Obviously Woke_Hoagland objects to my post.
Goodbye
Clason’s Point is notable as a ferry stop, to Wall Street. Interestingly the northern ferry terminus is Throg’s Neck, where the other bridge (with that name) is located.
What about construction of the Bronx-Whitestone forced bustitution? I thought the Bronx end of that bridge was nearer Throg’s Neck then Clason’s Point…
Not a hijack, the topic IS streetcars after all! Nothing’s been said about limitations concerning locations.
The topic is convertible or semi-convertible streetcars. Are the Palma Majorca (note absence of comma; it’s the name of the island) cars convertible or semi-convertible?
I doubt it, but see if you pull up anyone else when a thread wanders.
Goodbye
I don’t even know what a convertible or semi-convertible trolley is. And now I’m afraid to ask.
Dave Klepper will explain it better. A ‘convertible’ is an open car with side panels that can be fitted in winter or bad weather. I believe a semi-convertible is a car where some of the siding can be removed but some is fixed.
The point of the thread as Mr. Klepper intended it is not pictures of trolley cars, but discussions of this particular kind of car. A new thread is the appropriate place for Spanish cars, if they are not convertible.
Any trolley car can be convertible is you hit something hard enough.
Or if you leave it in the woods long enough…
A semi-convertible has pockets in the side wall above or below the widow area that are set up so that most or all of the windows can be stowed, leaving an open-ish car. Brill had patents on a semi-convertible design that was found in quite a few cities.
The date of the Sound View Avenue - Clason Point conversion to bus was in the latter part of March, 1947
I thought the Throgs Neck Bridge and Bronx-Whitestone Bridge were two different bridges.
_ _ _ _ _
**What this exercise asks:**
(a) Duplicate the passage of the streetcar discussion that begins at the words "Or if you leave" and stops after the words "two different bridges.".
(b) Set down, exactly and with nothing else, the lines of the listing from the line that has "What do you see at coordinates (1417, 131)" through the line that has "center [177, 91].", both included.
_ _ _ _ _
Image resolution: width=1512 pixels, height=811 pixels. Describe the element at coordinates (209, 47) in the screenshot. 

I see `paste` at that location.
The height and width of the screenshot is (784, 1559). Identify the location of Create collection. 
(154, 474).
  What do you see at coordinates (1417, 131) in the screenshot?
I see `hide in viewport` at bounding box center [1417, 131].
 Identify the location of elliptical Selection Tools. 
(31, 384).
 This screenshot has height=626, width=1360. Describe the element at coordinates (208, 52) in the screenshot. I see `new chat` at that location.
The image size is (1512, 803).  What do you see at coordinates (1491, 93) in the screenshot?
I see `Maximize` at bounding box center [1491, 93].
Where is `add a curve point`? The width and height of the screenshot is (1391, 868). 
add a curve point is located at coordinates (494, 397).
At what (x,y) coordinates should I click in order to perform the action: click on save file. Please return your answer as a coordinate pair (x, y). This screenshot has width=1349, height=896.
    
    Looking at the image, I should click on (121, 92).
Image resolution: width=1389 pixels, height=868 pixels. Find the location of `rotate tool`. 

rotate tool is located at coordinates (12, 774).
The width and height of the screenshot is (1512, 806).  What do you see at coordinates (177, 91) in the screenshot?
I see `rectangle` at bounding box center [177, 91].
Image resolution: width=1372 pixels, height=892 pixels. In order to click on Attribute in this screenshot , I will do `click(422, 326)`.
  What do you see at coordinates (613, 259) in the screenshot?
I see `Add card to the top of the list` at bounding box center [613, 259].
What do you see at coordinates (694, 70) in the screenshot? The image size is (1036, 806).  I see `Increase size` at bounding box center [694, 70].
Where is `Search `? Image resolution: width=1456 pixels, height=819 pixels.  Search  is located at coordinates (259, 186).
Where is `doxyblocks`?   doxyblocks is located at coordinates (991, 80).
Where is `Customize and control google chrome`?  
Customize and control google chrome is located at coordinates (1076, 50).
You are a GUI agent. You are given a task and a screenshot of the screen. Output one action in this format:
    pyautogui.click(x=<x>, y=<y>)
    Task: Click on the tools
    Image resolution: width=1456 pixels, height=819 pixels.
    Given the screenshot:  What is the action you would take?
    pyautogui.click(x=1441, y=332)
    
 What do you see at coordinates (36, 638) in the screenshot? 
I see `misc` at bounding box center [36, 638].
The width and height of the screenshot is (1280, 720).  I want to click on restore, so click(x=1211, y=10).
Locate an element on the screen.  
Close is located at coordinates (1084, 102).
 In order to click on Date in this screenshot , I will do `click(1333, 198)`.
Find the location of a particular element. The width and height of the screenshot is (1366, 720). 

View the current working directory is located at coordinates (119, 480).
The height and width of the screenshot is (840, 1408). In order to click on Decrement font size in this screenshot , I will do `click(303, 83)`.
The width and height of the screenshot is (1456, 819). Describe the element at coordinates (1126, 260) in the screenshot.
_ _ _ _ _
**Outputs by task:**
(a)
Or if you leave it in the woods long enough…
A semi-convertible has pockets in the side wall above or below the widow area that are set up so that most or all of the windows can be stowed, leaving an open-ish car. Brill had patents on a semi-convertible design that was found in quite a few cities.
The date of the Sound View Avenue - Clason Point conversion to bus was in the latter part of March, 1947
I thought the Throgs Neck Bridge and Bronx-Whitestone Bridge were two different bridges.

(b)
  What do you see at coordinates (1417, 131) in the screenshot?
I see `hide in viewport` at bounding box center [1417, 131].
 Identify the location of elliptical Selection Tools. 
(31, 384).
 This screenshot has height=626, width=1360. Describe the element at coordinates (208, 52) in the screenshot. I see `new chat` at that location.
The image size is (1512, 803).  What do you see at coordinates (1491, 93) in the screenshot?
I see `Maximize` at bounding box center [1491, 93].
Where is `add a curve point`? The width and height of the screenshot is (1391, 868). 
add a curve point is located at coordinates (494, 397).
At what (x,y) coordinates should I click in order to perform the action: click on save file. Please return your answer as a coordinate pair (x, y). This screenshot has width=1349, height=896.
    
    Looking at the image, I should click on (121, 92).
Image resolution: width=1389 pixels, height=868 pixels. Find the location of `rotate tool`. 

rotate tool is located at coordinates (12, 774).
The width and height of the screenshot is (1512, 806).  What do you see at coordinates (177, 91) in the screenshot?
I see `rectangle` at bounding box center [177, 91].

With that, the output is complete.